O Cavalo não tinha nada de caricatural. Era uma miniatura feita à escala de um cavalo de carne e osso, como se pode ver na foto ao lado, em que eu monto o meu Cavalo e o meu Pai monta a sua égua. Era uma verdadeira obra de arte naturalista. Anatomicamente era uma reprodução de todas as curvas e saliências que exibe um cavalo verdadeiro. Uma cabeça provida de orelhas, com a crina caindo sobre uns olhos de vidro que pareciam vivos, uma boca provida de dentes mordendo o freio, um pescoço curvado encimado por fartas crinas, membros anteriores e posteriores em posição de galope forte, não faltando um rabo que tinha pertencido a um boi e cascos assentando em estrado curvo.

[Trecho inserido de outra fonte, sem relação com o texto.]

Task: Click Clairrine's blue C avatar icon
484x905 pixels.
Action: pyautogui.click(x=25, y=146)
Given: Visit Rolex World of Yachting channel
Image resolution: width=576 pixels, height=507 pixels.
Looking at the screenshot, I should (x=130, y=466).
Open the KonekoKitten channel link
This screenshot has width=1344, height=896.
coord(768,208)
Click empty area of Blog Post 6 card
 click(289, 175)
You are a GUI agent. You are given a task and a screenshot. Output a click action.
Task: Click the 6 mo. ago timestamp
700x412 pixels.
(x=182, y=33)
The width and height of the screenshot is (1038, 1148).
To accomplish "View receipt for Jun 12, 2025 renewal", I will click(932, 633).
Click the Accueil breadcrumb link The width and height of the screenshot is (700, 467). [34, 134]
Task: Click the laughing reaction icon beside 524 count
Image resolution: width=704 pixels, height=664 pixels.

[Eu e meu Pai cada um em sua montada, em 1937]
No dorso o Cavalo tinha uma sela enchumaçada com os limites salientes atrás e à frente, armados de arame de aço para dar a consistência necessária e evitar o escorregamento do cavaleiro para a frente ou para trás. Para evitar o escorregamento lateral contava-se com um par de estribos e...com a perícia do cavaleiro! Para sustentar a sela tinha a competente cilha e correias passadas ao peito e ao rabo. Tinha assim estribos a condizer e rédeas a terminar no freio.
O cavalo tinha uma estrutura forte de madeira. As formas no pescoço e nas patas eram esculpidas na própria madeira, enquanto que o ventre e as ancas eram constituídas por madeira aparafusada ou pregada completada por enchimento de papel de jornal. A parte mais superficial era cartão pintado, sugerindo a pelagem.
O estrado onde aparafusavam as patas do cavalo tinha um formato encurvado que permitia balançar. O balancear fácil e com pouco esforço possibilitava que crianças de muito tenra idade fossem capazes de cavalgar autonomamente, sem necessidade que outrem os empurrassem.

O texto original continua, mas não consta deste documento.